◆ **WHAT THE TASK ASKS**
Gather all lines with "computer" from the records.

◆ **LISTED RECORDS**
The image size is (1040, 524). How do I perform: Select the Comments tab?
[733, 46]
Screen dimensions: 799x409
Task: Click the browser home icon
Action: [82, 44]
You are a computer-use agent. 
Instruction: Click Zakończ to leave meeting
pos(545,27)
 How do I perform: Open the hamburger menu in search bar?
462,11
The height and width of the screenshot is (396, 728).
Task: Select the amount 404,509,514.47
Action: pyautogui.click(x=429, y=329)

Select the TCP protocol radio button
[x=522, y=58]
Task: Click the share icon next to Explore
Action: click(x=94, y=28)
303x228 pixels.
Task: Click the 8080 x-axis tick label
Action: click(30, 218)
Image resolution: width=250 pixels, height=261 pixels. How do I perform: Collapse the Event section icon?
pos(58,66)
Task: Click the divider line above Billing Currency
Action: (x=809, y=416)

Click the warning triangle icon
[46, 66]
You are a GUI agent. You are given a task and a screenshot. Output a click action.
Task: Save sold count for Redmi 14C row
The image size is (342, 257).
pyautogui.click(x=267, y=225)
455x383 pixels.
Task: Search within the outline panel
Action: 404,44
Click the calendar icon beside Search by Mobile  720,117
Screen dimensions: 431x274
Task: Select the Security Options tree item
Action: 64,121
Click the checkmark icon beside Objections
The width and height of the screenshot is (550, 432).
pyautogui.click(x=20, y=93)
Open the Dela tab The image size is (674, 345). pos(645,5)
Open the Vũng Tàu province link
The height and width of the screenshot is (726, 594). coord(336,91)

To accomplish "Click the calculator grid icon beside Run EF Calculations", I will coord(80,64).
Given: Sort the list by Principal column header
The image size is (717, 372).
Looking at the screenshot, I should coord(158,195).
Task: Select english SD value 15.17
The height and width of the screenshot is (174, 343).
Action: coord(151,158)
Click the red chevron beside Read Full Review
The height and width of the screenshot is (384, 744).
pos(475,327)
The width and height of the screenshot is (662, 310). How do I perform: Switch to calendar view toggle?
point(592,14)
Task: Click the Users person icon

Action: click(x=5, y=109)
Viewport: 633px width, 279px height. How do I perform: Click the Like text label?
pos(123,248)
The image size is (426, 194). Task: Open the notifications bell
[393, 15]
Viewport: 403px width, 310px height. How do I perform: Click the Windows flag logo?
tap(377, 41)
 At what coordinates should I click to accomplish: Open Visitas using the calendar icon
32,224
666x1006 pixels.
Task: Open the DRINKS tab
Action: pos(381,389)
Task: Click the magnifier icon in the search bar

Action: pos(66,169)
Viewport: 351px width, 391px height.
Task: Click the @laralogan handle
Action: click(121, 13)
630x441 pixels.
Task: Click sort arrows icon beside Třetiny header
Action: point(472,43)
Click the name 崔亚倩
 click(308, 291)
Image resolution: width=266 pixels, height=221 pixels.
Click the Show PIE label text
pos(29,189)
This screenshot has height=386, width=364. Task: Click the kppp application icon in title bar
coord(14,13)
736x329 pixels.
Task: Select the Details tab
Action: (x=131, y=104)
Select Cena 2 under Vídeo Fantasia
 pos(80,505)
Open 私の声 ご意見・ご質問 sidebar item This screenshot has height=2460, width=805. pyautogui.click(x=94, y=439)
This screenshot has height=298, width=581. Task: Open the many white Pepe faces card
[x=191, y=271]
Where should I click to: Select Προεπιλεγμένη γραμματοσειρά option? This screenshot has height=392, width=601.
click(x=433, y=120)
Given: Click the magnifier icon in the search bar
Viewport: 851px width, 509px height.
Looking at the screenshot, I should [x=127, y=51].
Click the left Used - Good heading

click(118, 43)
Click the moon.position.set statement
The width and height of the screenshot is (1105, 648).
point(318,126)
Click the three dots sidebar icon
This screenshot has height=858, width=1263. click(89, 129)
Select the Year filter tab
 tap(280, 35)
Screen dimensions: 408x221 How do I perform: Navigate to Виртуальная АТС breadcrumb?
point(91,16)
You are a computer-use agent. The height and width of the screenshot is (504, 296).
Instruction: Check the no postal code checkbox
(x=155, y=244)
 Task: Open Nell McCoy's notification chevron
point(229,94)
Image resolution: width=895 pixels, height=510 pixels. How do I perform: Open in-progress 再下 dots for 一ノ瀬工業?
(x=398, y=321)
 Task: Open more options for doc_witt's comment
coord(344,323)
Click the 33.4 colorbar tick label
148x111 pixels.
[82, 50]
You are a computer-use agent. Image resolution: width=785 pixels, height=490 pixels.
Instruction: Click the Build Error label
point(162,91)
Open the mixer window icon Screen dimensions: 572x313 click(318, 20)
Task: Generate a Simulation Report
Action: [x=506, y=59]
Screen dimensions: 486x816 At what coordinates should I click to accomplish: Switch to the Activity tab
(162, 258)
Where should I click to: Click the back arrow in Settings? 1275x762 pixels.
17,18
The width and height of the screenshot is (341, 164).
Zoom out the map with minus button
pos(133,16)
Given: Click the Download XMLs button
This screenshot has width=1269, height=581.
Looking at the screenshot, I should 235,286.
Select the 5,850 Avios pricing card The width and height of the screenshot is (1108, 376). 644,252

◆ **PROBLEM SOLUTION**
You are a computer-use agent. 
You are a computer-use agent. The height and width of the screenshot is (504, 296).
You are a computer-use agent. Image resolution: width=785 pixels, height=490 pixels.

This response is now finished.